If I have Lynch syndrome, what is my risk of developing endometrial cancer?

Women with Lynch syndrome, a hereditary genetic condition, have a significantly increased risk of developing endometrial cancer compared to the general population. Lynch syndrome raises the risk of several types of cancer, including colorectal and endometrial cancers. Women with this condition may benefit from genetic counseling, more frequent screening, and in some cases, preventive measures such as hysterectomy to reduce their risk.

Is it safe to take hormone replacement therapy after menopause if I’m worried about endometrial cancer?

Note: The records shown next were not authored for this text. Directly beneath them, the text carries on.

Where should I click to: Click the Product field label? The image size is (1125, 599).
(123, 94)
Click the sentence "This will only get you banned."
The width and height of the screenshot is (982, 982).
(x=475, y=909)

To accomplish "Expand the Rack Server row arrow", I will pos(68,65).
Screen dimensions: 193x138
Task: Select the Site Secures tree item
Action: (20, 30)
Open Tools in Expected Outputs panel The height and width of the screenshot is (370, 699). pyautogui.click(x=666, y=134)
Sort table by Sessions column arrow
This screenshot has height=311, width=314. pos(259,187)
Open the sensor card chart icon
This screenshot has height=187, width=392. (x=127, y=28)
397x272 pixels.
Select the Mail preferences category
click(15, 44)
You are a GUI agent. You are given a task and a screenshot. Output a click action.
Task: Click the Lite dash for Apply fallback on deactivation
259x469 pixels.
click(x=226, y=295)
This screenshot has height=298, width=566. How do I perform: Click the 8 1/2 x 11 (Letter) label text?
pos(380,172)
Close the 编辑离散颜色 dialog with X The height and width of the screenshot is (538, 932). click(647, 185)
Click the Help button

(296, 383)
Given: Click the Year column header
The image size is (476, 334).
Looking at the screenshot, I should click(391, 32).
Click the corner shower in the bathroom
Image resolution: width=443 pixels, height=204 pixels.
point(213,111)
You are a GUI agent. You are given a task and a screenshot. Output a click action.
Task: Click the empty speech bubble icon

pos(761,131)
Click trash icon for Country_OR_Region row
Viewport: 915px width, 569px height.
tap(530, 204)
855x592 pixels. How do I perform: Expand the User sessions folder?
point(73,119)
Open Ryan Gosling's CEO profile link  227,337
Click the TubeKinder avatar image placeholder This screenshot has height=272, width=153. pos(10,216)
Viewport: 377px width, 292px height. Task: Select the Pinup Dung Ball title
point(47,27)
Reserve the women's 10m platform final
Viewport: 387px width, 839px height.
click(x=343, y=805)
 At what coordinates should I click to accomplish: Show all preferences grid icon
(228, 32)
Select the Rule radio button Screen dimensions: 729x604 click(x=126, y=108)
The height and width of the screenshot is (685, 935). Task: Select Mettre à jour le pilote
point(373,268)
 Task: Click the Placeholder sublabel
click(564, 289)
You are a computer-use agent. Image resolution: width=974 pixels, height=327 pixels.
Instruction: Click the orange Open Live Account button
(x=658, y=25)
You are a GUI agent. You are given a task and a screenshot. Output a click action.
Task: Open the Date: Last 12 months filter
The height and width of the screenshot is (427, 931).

Taking estrogen alone after menopause increases the risk of endometrial cancer. However, taking estrogen combined with progesterone does not increase this risk because progesterone helps protect the uterine lining. Women who still have a uterus should only take estrogen if it is combined with progesterone. Women who have had a hysterectomy can safely take estrogen alone since they no longer have a uterus. Always discuss the benefits and risks of hormone replacement therapy with your healthcare provider.

🎯 Key takeaways

  • Endometrial adenocarcinoma is the most common gynecologic cancer in the United States, with over 66,000 new cases expected annually.
  • Abnormal vaginal bleeding, especially after menopause, is the most common early symptom and should always be evaluated by a healthcare provider.
  • Prolonged exposure to estrogen without progesterone is a major factor in the development of endometrial cancer, which is why obesity and unopposed estrogen therapy increase risk.
  • Early detection is common because symptoms typically appear early, and when caught at Stage I, treatment outcomes are generally very favorable.
  • Type 1 endometrial cancers, which make up 80% of cases, are linked to estrogen exposure and tend to grow slowly, while Type 2 cancers are more aggressive.
  • Women with a family history of endometrial cancer or Lynch syndrome should consider genetic counseling and may benefit from preventive strategies.
  • Maintaining a healthy weight, exercising regularly, and using combined hormone therapy (estrogen plus progesterone) can help reduce the risk of developing endometrial cancer.
  • Cardiovascular disease, not cancer itself, is the leading cause of death in women with endometrial cancer, highlighting the importance of managing metabolic risk factors.